3. Delivery Is Faster but Security Has Not Kept Up
AI assisted workflows generate code, configurations, and infrastructure definitions at machine speed. Meanwhile, security still relies heavily on:
- manual reviews
- point in time scans
- human approval gates
This mismatch means misconfigurations are no longer human scale accidents. They have become automated hazards.
4. Developers Are Not Set Up for AI Era Security
Developers are expected to recognize model manipulation, unsafe AI output, reasoning drift, and subtle behavioral failures. But most have very little or no training in AI security.
The expectation does not match the support we give them.
These challenges are already shaping the next era of DevSecOps.
And they set the stage for a new approach that I introduced at DevSecOps 2025.
A Framework for Secure by Default AI Delivery
During my keynote at DevSecOps 2025, I introduced a practical four pillar framework designed for AI native delivery environments.
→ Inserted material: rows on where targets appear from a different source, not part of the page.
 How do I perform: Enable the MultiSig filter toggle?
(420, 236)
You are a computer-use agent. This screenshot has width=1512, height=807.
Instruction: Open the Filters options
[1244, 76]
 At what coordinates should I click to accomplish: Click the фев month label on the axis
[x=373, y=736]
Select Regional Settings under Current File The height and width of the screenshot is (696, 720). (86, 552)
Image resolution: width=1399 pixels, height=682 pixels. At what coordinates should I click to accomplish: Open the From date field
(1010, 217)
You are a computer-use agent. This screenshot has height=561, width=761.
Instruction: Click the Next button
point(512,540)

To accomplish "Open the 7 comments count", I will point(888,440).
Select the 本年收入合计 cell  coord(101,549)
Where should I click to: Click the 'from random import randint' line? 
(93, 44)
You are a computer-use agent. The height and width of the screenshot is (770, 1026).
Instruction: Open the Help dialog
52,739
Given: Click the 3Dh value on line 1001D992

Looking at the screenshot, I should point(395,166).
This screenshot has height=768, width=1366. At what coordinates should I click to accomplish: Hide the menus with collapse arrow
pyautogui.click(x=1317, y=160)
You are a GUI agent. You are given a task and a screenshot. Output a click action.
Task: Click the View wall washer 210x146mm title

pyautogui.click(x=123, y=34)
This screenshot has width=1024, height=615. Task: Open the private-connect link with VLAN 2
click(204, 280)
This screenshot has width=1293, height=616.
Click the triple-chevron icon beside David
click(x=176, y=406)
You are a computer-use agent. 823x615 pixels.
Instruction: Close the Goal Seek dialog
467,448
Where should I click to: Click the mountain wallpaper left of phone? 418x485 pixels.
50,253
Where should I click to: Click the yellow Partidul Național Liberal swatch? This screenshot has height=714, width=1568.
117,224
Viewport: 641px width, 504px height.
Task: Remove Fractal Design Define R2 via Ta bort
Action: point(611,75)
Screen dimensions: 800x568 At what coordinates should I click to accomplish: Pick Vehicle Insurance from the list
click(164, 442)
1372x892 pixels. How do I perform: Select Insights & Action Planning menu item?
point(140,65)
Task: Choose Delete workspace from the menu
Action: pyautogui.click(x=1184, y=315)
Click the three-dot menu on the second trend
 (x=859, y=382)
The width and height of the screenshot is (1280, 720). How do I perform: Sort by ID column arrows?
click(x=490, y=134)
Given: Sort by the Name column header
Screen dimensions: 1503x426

This framework brings security and intelligence directly into the workflow, instead of adding more checks at the edges.

Here is a summary of the four pillars I presented.
Pillar 1: Contextual Intelligence
Pipelines need to understand what changed, why it changed, and how that change affects code, configuration, infrastructure, and runtime behavior.
Context is the foundation that allows everything else to work.
Pillar 2: Automatic Verification
Every artifact, configuration, model output, and pipeline step should be automatically verified for origin, trust, integrity, and consistency with the source of truth before deployment.
Pillar 3: Behavior Based Anomaly Detection
AI systems fail in behavioral ways, not just structural ones. Pipelines need the ability to detect deviations, drift, suspicious patterns, and unsafe outputs in real time.
Pillar 4: Continuous Learning Loops
Delivery systems must improve with every deployment and every incident.
This means using real pipeline data to strengthen guardrails, adapt verification rules, and continuously refine what “safe” looks like.
These four pillars work together to create delivery systems that remain secure and trustworthy even as AI accelerates everything around them.